Unnecessary treatments, redundant medicines, or ill-advised decisions?

The ongoing discussion about initiatives that can counteract and reduce unnecessary treatments and treatments with low value is also relevant for new medicines. One of the dilemmas here is the weighing of the relationship between the clinical significance of a drug and the costs of treatment with the drug.

Date: October 12, 2023

Author: Jonas Hink

Published: Dagens Pharma

Concrete examples of over-treatment, as referenced in the recommendations of the Robusthedskommissionenfrom September 2023 include, for instance, the fact that 39 percent of patients visiting an acute healthcare facility receive antibiotics, and that patients with an oxygen saturation level above 94 percent receive oxygen therapy. It should be a relatively simple task to adhere to the clinical guidelines in such areas.

However, there are areas where it is much more challenging to specify and implement the recommendations from the Robusthedskommissionen for reducing the extent of inappropriate treatment – simply because there isn’t always a shared understanding of when a treatment is appropriate.

For many types of existing surgical and medical interventions, there isn’t sufficient evidence that they provide value for patients – and it is often pointed out, including by Medical Associations, that society does not conduct enough research and testing of existing clinical practices to ensure evidence for the given treatments.

Clinical significance vs. economics

When it comes to new medicines, one would assume that regulatory authorities have reviewed the clinical evidence for safety and efficacy – and found it sufficient – prior to approval. However, hints in the media from the Danish Medicines Council that it is often very difficult to assert with certainty that medicine benefits patients, even if it is approved by the EMA (European Medicines Agency), unfortunately do not contribute to this perception. And this is problematic.
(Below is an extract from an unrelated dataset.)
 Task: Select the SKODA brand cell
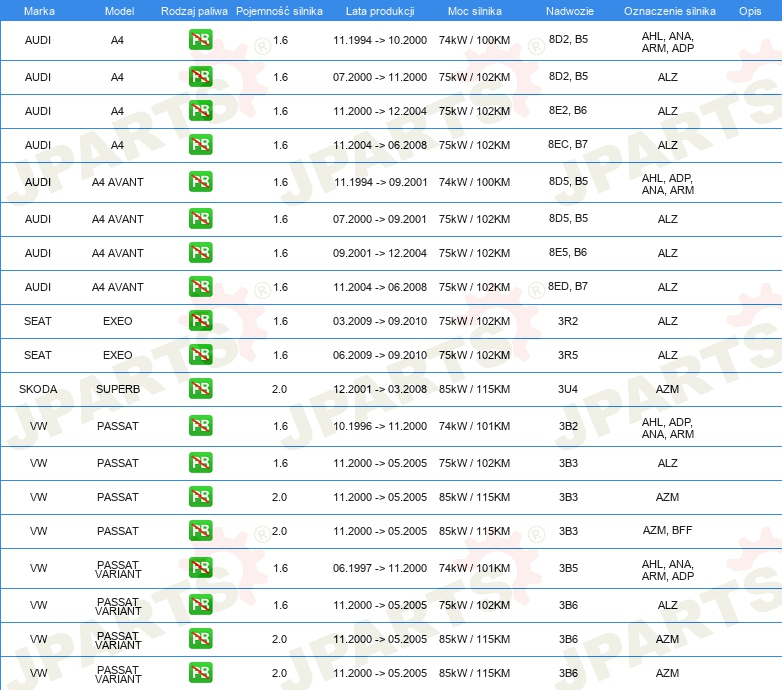click(x=38, y=388)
A significant challenge is that we do not always agree on what provides value for the patient. One of the dilemmas is the understanding and weighting of the relationship between the clinical significance of a medicine and the costs associated with its use.
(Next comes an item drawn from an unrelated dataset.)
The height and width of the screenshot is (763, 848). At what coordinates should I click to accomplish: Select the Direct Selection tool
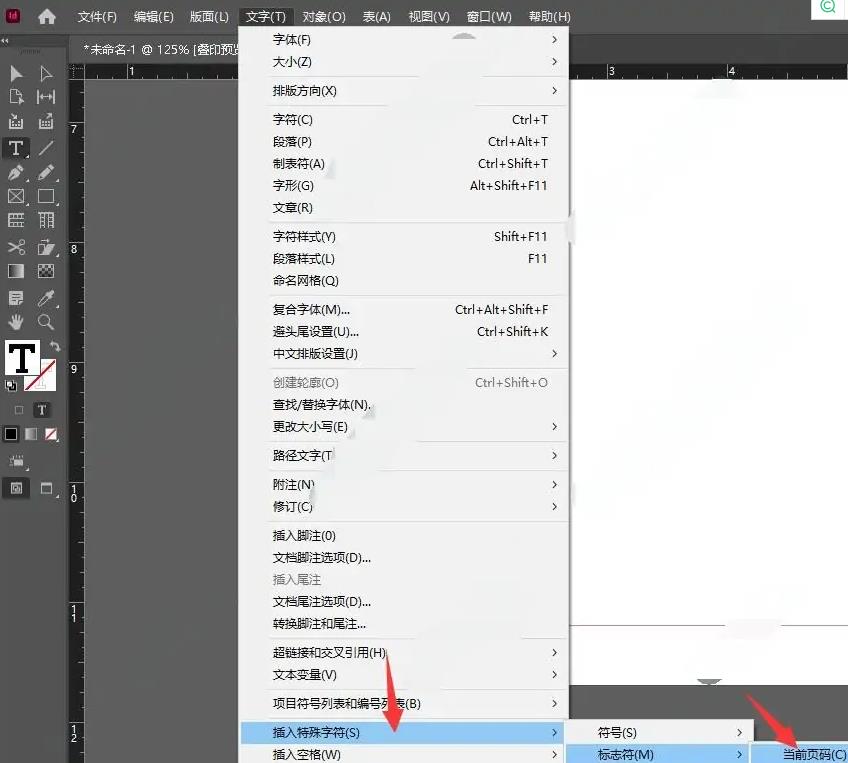[46, 73]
An EMA-approved medicine can indeed be of great benefit to an individual patient, even if it is not recommended by the Danish Medicines Council or another HTA body. Conversely, an EMA-approved medicine that is also recommended by the Danish Medicines Council or another HTA body may be unnecessary, redundant, or even harmful to the individual patient. Whether a medicine is appropriate in a given situation often depends on clinical judgment and the patient’s preference, but strict guidelines on which medicines must or should be used within different indications limit the possibilities. The decisions – and thus the priorities – are centralized based on defined criteria.

Drug development for patients who can afford it

One possible consequence of this will be that investments in the development of new medicines may go toward those expected to be recommended by relevant HTA bodies or those intended for patients and/or markets beyond the influence of the respective HTA bodies. More specifically, this could drive drug development towards indications where patients can afford self-payment and away from areas where it is difficult in advance to speculate about the relationship between future clinical significance and the costs of the potential medicine.

It will also hinder the development of innovative medicines that will “only” lead to minor improvements compared to established treatments, even though many of the effective and new generations of medicines available today have been developed based on sequential and gradual improvements.

Furthermore, it may limit the innovation of medicines for rare diseases if the same requirements for weighing the relationship between clinical significance and costs are applied to these conditions. Not to mention the development of new medicines aimed at complex and/or multifactorial disease spectrums, such as lower back problems and mental disorders. Common to these conditions is that it is difficult, or in some cases impossible, for drug developers to establish clear and attractive business models, despite the significant associated health economic burdens.

Regardless, it is in everyone’s interest to target healthcare resources toward medicines, technologies, and initiatives that provide the most possible health for the money. The question is whether consensus can be reached on what constitutes necessary, redundant, appropriate, and inappropriate treatments, medicines, and decisions. A consensus that will be biased by the eyes that see.